What you should do
Go to the line below containing "Task: Select Windows (C:) drive" and print exactly from there through the line containing "This screenshot has width=751, height=559.", both included. Print nothing else.

Data to examine
------
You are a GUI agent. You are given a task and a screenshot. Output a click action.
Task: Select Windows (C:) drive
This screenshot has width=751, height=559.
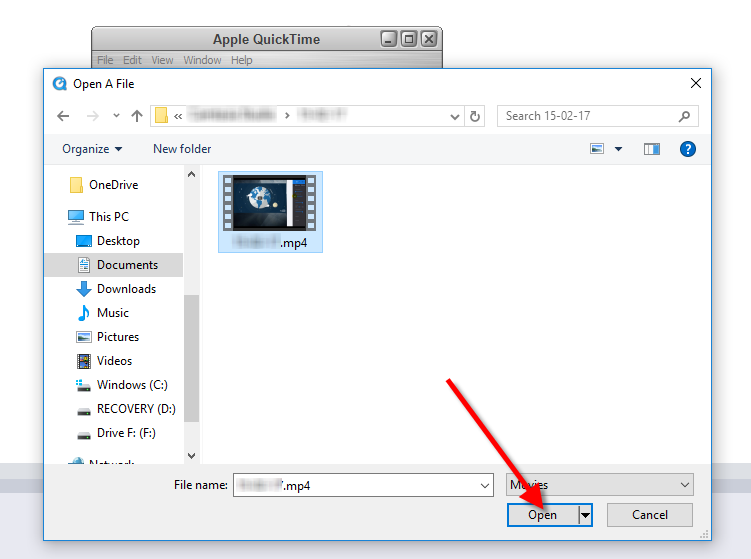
------
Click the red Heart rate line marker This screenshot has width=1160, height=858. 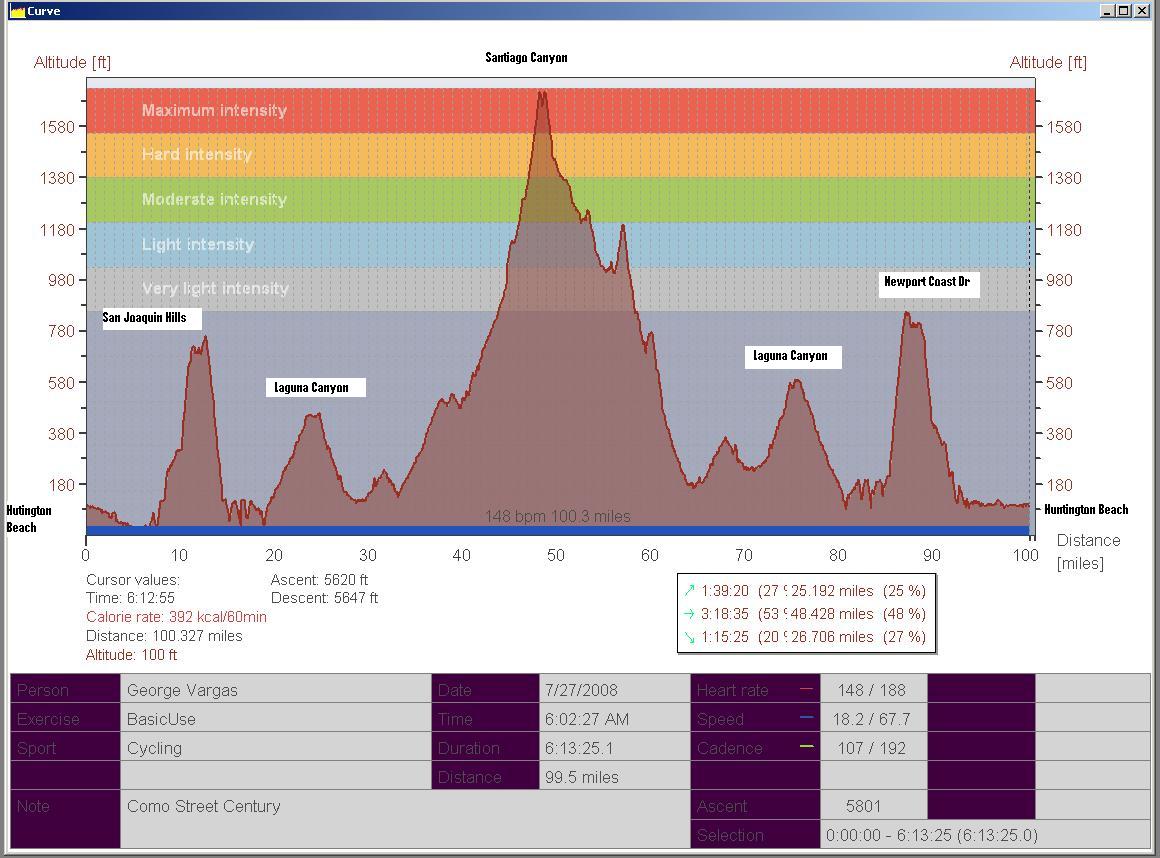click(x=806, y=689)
------
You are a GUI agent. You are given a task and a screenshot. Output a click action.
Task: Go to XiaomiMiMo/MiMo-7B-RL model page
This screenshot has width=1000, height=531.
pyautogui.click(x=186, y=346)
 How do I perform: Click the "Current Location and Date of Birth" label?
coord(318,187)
------
Output for this task
Task: Select Windows (C:) drive
This screenshot has width=751, height=559.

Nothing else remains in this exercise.